▶ [INPUT MATERIAL]:

━━━━━━━━━━

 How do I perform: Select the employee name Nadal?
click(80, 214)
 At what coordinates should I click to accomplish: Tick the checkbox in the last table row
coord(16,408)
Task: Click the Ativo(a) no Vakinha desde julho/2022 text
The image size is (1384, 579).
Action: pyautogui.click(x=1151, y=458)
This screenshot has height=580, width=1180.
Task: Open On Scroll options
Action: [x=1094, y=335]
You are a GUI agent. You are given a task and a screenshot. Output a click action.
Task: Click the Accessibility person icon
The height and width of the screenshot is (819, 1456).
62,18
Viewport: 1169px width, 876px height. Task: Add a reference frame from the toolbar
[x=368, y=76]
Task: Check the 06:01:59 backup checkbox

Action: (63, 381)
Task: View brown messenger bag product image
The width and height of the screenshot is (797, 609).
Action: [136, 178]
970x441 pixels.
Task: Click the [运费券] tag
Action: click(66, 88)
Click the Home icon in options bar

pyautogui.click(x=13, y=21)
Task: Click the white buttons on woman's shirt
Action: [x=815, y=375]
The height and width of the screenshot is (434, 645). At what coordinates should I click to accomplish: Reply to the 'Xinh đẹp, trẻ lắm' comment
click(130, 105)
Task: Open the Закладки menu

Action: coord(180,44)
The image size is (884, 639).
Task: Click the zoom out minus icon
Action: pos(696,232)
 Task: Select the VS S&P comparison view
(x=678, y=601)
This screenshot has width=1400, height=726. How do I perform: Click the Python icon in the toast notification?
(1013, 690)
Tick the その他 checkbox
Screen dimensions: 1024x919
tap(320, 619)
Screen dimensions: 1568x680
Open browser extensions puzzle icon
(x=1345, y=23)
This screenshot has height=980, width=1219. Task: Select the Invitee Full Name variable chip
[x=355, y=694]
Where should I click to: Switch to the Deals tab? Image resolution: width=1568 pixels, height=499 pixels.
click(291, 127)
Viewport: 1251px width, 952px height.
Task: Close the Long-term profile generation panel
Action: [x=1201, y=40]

━━━━━━━━━━

▶ [INSTRUCTIONS TO FOLLOW]: Would you write out the data exactly as it reads?

▶ [WRITTEN REPLY]:
 How do I perform: Select the employee name Nadal?
click(80, 214)
 At what coordinates should I click to accomplish: Tick the checkbox in the last table row
coord(16,408)
Task: Click the Ativo(a) no Vakinha desde julho/2022 text
The image size is (1384, 579).
Action: pyautogui.click(x=1151, y=458)
This screenshot has height=580, width=1180.
Task: Open On Scroll options
Action: [x=1094, y=335]
You are a GUI agent. You are given a task and a screenshot. Output a click action.
Task: Click the Accessibility person icon
The height and width of the screenshot is (819, 1456).
62,18
Viewport: 1169px width, 876px height. Task: Add a reference frame from the toolbar
[x=368, y=76]
Task: Check the 06:01:59 backup checkbox

Action: (63, 381)
Task: View brown messenger bag product image
The width and height of the screenshot is (797, 609).
Action: [136, 178]
970x441 pixels.
Task: Click the [运费券] tag
Action: click(66, 88)
Click the Home icon in options bar

pyautogui.click(x=13, y=21)
Task: Click the white buttons on woman's shirt
Action: [x=815, y=375]
The height and width of the screenshot is (434, 645). At what coordinates should I click to accomplish: Reply to the 'Xinh đẹp, trẻ lắm' comment
click(130, 105)
Task: Open the Закладки menu

Action: coord(180,44)
The image size is (884, 639).
Task: Click the zoom out minus icon
Action: pos(696,232)
 Task: Select the VS S&P comparison view
(x=678, y=601)
This screenshot has width=1400, height=726. How do I perform: Click the Python icon in the toast notification?
(1013, 690)
Tick the その他 checkbox
Screen dimensions: 1024x919
tap(320, 619)
Screen dimensions: 1568x680
Open browser extensions puzzle icon
(x=1345, y=23)
This screenshot has height=980, width=1219. Task: Select the Invitee Full Name variable chip
[x=355, y=694]
Where should I click to: Switch to the Deals tab? Image resolution: width=1568 pixels, height=499 pixels.
click(291, 127)
Viewport: 1251px width, 952px height.
Task: Close the Long-term profile generation panel
Action: [x=1201, y=40]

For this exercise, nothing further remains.